**Input records:**
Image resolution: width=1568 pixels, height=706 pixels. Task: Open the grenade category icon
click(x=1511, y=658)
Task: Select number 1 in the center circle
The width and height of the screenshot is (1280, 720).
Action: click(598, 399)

**Task requirements:** Reproduce the lines above. Leave each one as it is.

**Response to the exercise:**
Image resolution: width=1568 pixels, height=706 pixels. Task: Open the grenade category icon
click(x=1511, y=658)
Task: Select number 1 in the center circle
The width and height of the screenshot is (1280, 720).
Action: click(598, 399)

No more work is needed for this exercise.